Good morning Lovelies :)
Recently I trained thousands of people on a topic that has become a staple in my life... as I work towards a healthier me. If you are a Rodan + Fields consultant... you can find the training on The Daily Experience.
Anyway, during the video I spoke for a few minutes about "settling".
Another touchy subject and one we all tend to approach with white gloves....
If we are asked the question,
"Do you feel you've settled in life?"
We are quick to respond with....
"Are you kidding? No way... I wouldn't change a thing. I love everything about my life"....
Or.... the extreme opposite.
"Absolutely. My list of hopes and dreams is longer than my grocery list...I've managed to spend the last 20 years stuck."
I tend to think 100% of us fall somewhere in the middle....leaning more towards "settling"... we just don't know it yet because we really have not faced it head on.
Now when I ask this question to a group of women... as I do in many of my retreats... I am met with several raised hands...women who have no trouble stating the obvious... and some confused faces... women who are mentally wrestling with the question and trying to verbalize an answer.... but realize they are not sure what to say.
I then ask the women who raised their hands in admission... THIS question.
"Why do you think you've settled in life?"
Almost every single time... the answer is..
FEAR.
Usually I never call out an answer as being "wrong".... except this one...
Yes fear can be a beast. It's attached to most of us and we wear it like a heavy coat in the middle of freakin summer...BUT... in this case... FEAR is NOT the culprit. Fear is not what is holding our hopes and dreams captive.
Who is the real bad guy?
SLEEP DEPRIVATION.
We are TOO TIRED. Mentally. Physically. Emotionally.
Who wants to chase a dream... we just wanna crawl into our beds and take a freakin nap.
Lovelies listen to me and think about this for a minute. We are chasing pavement every day. Working towards the next thing... it starts with ALL of this... although not in any particular order...
The high school diploma is the starting line, then a degree and a career. Next up we chase the next step on the ladder, we find the perfect husband and begin the mountain climb we call marriage... then you throw in a couple kids... or 6 if you're like me... We add community responsibilities like the PTA or Church every week... combined with grocery shopping and laundry that never ends....housework, homework, husband work...admit it.... your adorable husband does require lots of attention ;) To top it all off.... add caregiver and counselor to the list because likely... you've got family and friends who need your emotional stability on a daily basis... as they work through their own maze of struggle.
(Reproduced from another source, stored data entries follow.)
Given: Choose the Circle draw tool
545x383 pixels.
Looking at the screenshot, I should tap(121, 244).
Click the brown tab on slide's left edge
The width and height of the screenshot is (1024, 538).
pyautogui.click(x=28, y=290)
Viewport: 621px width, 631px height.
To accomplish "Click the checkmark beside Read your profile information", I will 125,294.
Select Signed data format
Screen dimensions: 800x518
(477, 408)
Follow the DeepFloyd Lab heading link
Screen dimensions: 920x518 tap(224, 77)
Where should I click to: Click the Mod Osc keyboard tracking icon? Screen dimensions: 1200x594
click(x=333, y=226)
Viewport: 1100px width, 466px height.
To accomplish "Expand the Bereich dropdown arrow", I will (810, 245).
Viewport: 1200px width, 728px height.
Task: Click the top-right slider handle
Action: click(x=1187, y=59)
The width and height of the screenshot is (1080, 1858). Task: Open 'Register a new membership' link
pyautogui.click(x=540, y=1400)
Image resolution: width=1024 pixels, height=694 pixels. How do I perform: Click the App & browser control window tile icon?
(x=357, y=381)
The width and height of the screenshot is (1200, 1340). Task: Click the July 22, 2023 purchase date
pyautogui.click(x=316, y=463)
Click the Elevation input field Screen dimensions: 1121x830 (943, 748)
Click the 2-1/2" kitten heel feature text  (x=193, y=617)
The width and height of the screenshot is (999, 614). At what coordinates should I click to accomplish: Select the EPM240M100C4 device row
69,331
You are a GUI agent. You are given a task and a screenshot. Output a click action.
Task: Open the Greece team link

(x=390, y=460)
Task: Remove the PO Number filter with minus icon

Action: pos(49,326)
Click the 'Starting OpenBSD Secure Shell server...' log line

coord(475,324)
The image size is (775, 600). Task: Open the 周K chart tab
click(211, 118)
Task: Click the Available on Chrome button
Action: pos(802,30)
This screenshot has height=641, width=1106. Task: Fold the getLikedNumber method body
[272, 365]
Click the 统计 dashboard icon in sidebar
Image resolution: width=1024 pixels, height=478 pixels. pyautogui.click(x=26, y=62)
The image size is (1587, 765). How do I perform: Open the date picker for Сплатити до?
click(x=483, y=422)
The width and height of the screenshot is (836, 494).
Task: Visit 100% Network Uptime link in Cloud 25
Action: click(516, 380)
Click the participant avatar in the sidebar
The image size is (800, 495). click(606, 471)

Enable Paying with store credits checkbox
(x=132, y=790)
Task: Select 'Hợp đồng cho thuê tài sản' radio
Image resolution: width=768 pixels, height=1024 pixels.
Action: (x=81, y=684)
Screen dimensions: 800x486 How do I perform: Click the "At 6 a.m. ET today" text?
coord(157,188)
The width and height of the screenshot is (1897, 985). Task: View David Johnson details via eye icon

I'm exhausted just typing it. Yet we are ALL living smack dab in the middle of it...
EVERY. SINGLE. DAY.
The crazy part... I only scratched the surface.
THIS is why we settle. It's not possible to dream under these conditions. It's not possible to push yourself or to step outside the box... even if you wanted to. If you're scared of anything... it's letting the ball drop... you're not afraid of chasing the dream... you're afraid of what would happen if you stepped outside of your daily routine... your world may come crashing down. And guess what... you'd be too tired to clean it up.
So we settle.
Instead of our hopes and dreams being a checklist they become a bucket list, a list that's placed on a shelf in the back of our mind... collecting dust.
Now you are probably getting smacked in the head right now with a bit of truth. You're saying to yourself...
"OH my goodness... THIS IS ME."
But now what?
The answer is SELF-CARE.
You MUST find a way to step away from your daily circus... where you are the showman... and sit in the stands instead... Pull back the curtain and take a hard look at what is happening behind the scenes... where are the places in your day that you lose sense of time... that you lose sense of self?
Take a daily vacation. 30 minutes a day is all it takes to reconnect with yourself and rediscover the journey your heart hopes to take... and explore ways to give that heart the space she needs to do that....
You may even be saying to me...
"Erica.. I'm too tired to take a daily vacation... I don't have the mental capacity to face myself right now..."
Don't worry... I have been there and we WILL walk through this together.
Soon I will be posting a video on ways to provide yourself self-care and space to rediscover who you are...and eventually find balance... in relationships and in life.
I don't know about everyone else... but I'm ready for a personal revival... how about you?
P.S.
Your homework is to remember.
Make a list of the hopes and dreams you carry. The ones you are too tired to achieve... Part of self care... is also learning vulnerability... so feel free share that list here... in the comments :)
I have thought about this often. Even though it seems that I get more done when life is going non stop, when I’m rested I’m able to actually step off of the hamster wheel a bit and dream about or actually begin something that really makes me feel alive. I like your idea of a 30 minutes daily vacation. I’ve gotten better about stepping back from things, but truth be told, as a full time single parent I never know what to do with myself. Meditation is good but that’s not what I’d consider a “vacation”. I think I need a refresher on how to refresh. :) I’m eager to see your video.